Covid: "Je n’ai jamais imaginé qu’on arriverait à une telle politisation de la maladie"

Aux États-Unis, la carte des nouveaux cas de Covid-19 se confond parfaitement avec celle des clivages politiques. Presque jusqu’à l’absurde. 86% des démocrates sont vaccinés, contre 60% seulement des républicains. La règle se vérifie plus encore au niveau des districts électoraux. Dans les comtés où le vote pro-Trump a dépassé les 70%, le taux de mortalité due au Covid dépasse le niveau affolant des 47 morts pour 100.000 habitants.
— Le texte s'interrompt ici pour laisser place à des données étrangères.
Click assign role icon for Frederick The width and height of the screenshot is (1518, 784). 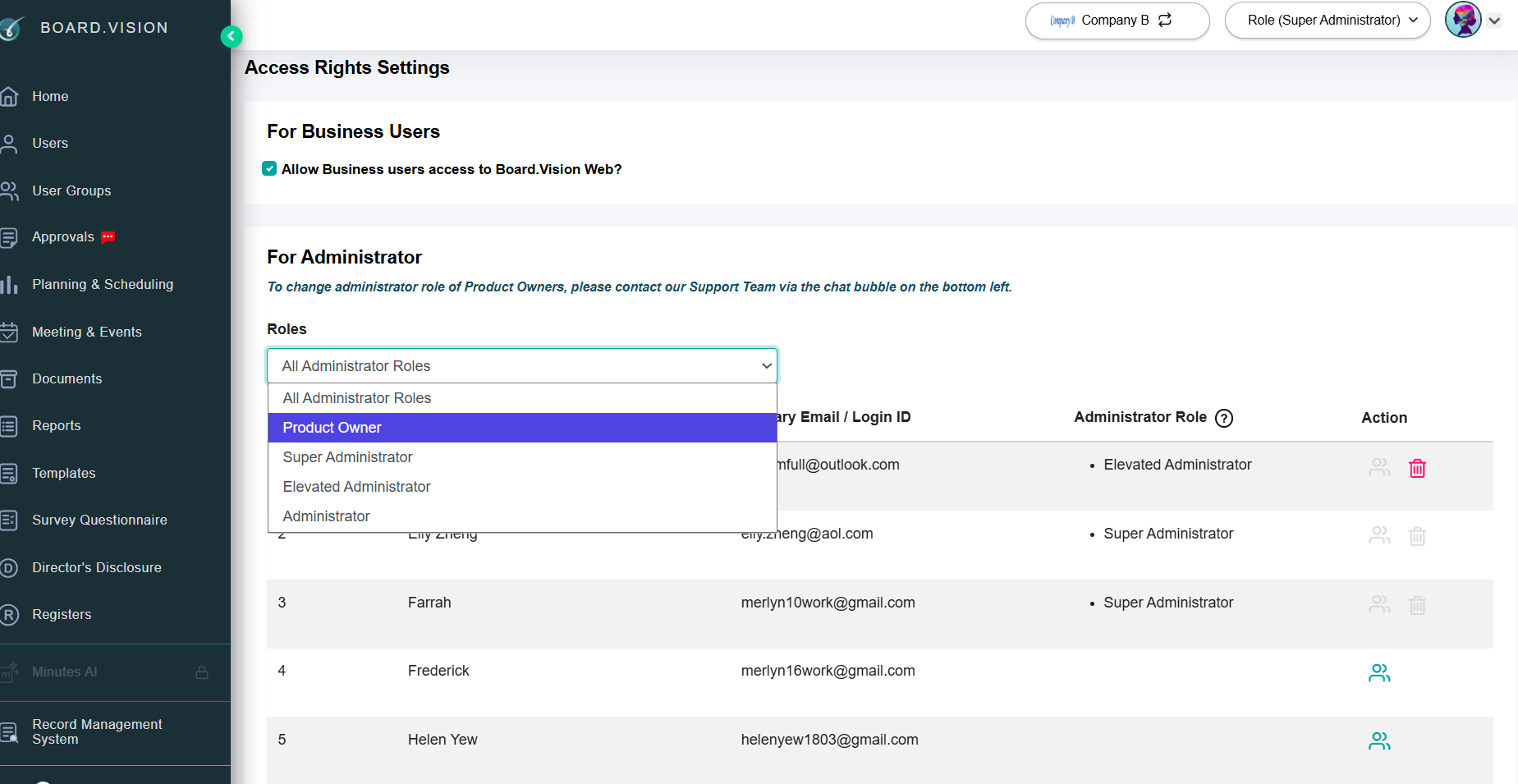pos(1379,673)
Là où Biden l’a emporté dans les mêmes proportions, on en reste à "seulement" 10 pour 100.000. "Je n’ai jamais imaginé qu’on arriverait à une telle politisation de la maladie", déplore Tammy Ward, l’une des infirmières du Medical Center de Cookeville, dans le Tennessee, où près de la moitié des 220 lits et des 29 places de réanimation sont dévolues à des "Covid", à plus de 90% non vaccinés. "On marche sur des œufs en permanence sur un sujet qui déchire les familles, les collègues de travail… On supporte des dénis invraisemblables (…). C’est une crise. Mais je continue à entendre que le Covid, ça n’existe pas." Un témoignage qui ne suffit pourtant pas à convaincre les récalcitrants. Scotty Garrett, retraité d’une PME d’outillage de Cookeville, témoigne: "Deux de mes cousins, âgés l’un de 40 ans, l’autre d’une petite cinquantaine, sont morts du virus cet été. Mais ma belle-sœur, gavée de Fox News, refuse toujours le vaccin. Elle craint l’infertilité, les crises cardiaques, jure qu’elle se fera piquer quand tous les militaires américains seront vaccinés, puis demande d’autres garanties quand le Pentagone donne cette directive. C’est une obsession. Un rejet tripal." La chaîne d'information porte en effet une vraie responsabilité dans ses débats, souvent critiques des politiques de santé, des effets secondaires des vaccins, et où les intervenants n'hésitent pas à promouvoir l’hydroxychloroquine ou l’ivermectine.